== Provided entries ==

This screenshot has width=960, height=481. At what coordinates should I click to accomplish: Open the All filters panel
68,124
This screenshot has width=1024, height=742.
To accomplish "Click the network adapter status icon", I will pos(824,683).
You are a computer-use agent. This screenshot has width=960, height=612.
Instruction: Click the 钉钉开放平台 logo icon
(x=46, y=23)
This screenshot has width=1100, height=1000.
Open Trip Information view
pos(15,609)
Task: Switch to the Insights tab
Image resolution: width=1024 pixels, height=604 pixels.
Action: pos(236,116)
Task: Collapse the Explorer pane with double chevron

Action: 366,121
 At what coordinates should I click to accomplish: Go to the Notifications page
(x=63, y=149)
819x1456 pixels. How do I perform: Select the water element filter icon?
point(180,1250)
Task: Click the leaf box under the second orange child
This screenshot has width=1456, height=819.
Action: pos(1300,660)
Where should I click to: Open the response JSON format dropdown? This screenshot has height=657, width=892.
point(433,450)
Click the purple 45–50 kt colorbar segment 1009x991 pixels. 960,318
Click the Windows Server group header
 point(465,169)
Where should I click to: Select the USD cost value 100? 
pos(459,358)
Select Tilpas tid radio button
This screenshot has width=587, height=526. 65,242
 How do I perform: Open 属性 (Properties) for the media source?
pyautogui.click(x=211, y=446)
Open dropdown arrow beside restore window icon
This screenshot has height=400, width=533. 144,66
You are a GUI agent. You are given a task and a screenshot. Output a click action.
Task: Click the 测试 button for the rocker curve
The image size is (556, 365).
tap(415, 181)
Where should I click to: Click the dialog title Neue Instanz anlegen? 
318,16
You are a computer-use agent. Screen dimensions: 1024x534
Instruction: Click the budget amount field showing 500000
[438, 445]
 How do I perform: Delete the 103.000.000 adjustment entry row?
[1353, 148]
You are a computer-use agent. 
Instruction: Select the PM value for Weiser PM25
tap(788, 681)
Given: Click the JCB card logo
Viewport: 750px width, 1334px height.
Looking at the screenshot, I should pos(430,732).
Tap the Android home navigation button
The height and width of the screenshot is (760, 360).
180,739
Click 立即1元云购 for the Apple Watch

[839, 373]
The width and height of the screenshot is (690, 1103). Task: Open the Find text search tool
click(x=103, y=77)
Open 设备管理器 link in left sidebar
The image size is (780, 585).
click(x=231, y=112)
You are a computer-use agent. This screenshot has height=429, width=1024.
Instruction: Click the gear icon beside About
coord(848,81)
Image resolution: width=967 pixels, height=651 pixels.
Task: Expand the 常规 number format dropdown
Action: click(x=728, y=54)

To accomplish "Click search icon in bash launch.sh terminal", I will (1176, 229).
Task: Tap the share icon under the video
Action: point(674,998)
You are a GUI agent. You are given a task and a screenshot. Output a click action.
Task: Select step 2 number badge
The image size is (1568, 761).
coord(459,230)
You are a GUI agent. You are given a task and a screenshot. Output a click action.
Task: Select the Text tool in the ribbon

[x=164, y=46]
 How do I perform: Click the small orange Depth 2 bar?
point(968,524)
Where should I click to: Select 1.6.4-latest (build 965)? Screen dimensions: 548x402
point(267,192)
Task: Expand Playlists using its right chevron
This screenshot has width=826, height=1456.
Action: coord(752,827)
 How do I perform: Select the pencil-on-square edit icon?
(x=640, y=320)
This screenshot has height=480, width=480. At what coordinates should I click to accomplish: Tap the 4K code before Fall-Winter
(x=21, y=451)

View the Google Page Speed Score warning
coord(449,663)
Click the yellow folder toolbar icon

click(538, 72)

===

:: Activity ::
Repeat each of the records exactly as written.

:: Result of this exercise ::
This screenshot has width=960, height=481. At what coordinates should I click to accomplish: Open the All filters panel
68,124
This screenshot has width=1024, height=742.
To accomplish "Click the network adapter status icon", I will pos(824,683).
You are a computer-use agent. This screenshot has width=960, height=612.
Instruction: Click the 钉钉开放平台 logo icon
(x=46, y=23)
This screenshot has width=1100, height=1000.
Open Trip Information view
pos(15,609)
Task: Switch to the Insights tab
Image resolution: width=1024 pixels, height=604 pixels.
Action: pos(236,116)
Task: Collapse the Explorer pane with double chevron

Action: 366,121
 At what coordinates should I click to accomplish: Go to the Notifications page
(x=63, y=149)
819x1456 pixels. How do I perform: Select the water element filter icon?
point(180,1250)
Task: Click the leaf box under the second orange child
This screenshot has width=1456, height=819.
Action: pos(1300,660)
Where should I click to: Open the response JSON format dropdown? This screenshot has height=657, width=892.
point(433,450)
Click the purple 45–50 kt colorbar segment 1009x991 pixels. 960,318
Click the Windows Server group header
 point(465,169)
Where should I click to: Select the USD cost value 100? 
pos(459,358)
Select Tilpas tid radio button
This screenshot has width=587, height=526. 65,242
 How do I perform: Open 属性 (Properties) for the media source?
pyautogui.click(x=211, y=446)
Open dropdown arrow beside restore window icon
This screenshot has height=400, width=533. 144,66
You are a GUI agent. You are given a task and a screenshot. Output a click action.
Task: Click the 测试 button for the rocker curve
The image size is (556, 365).
tap(415, 181)
Where should I click to: Click the dialog title Neue Instanz anlegen? 
318,16
You are a computer-use agent. Screen dimensions: 1024x534
Instruction: Click the budget amount field showing 500000
[438, 445]
 How do I perform: Delete the 103.000.000 adjustment entry row?
[1353, 148]
You are a computer-use agent. 
Instruction: Select the PM value for Weiser PM25
tap(788, 681)
Given: Click the JCB card logo
Viewport: 750px width, 1334px height.
Looking at the screenshot, I should pos(430,732).
Tap the Android home navigation button
The height and width of the screenshot is (760, 360).
180,739
Click 立即1元云购 for the Apple Watch

[839, 373]
The width and height of the screenshot is (690, 1103). Task: Open the Find text search tool
click(x=103, y=77)
Open 设备管理器 link in left sidebar
The image size is (780, 585).
click(x=231, y=112)
You are a computer-use agent. This screenshot has height=429, width=1024.
Instruction: Click the gear icon beside About
coord(848,81)
Image resolution: width=967 pixels, height=651 pixels.
Task: Expand the 常规 number format dropdown
Action: click(x=728, y=54)

To accomplish "Click search icon in bash launch.sh terminal", I will (1176, 229).
Task: Tap the share icon under the video
Action: point(674,998)
You are a GUI agent. You are given a task and a screenshot. Output a click action.
Task: Select step 2 number badge
The image size is (1568, 761).
coord(459,230)
You are a GUI agent. You are given a task and a screenshot. Output a click action.
Task: Select the Text tool in the ribbon

[x=164, y=46]
 How do I perform: Click the small orange Depth 2 bar?
point(968,524)
Where should I click to: Select 1.6.4-latest (build 965)? Screen dimensions: 548x402
point(267,192)
Task: Expand Playlists using its right chevron
This screenshot has width=826, height=1456.
Action: coord(752,827)
 How do I perform: Select the pencil-on-square edit icon?
(x=640, y=320)
This screenshot has height=480, width=480. At what coordinates should I click to accomplish: Tap the 4K code before Fall-Winter
(x=21, y=451)

View the Google Page Speed Score warning
coord(449,663)
Click the yellow folder toolbar icon

click(538, 72)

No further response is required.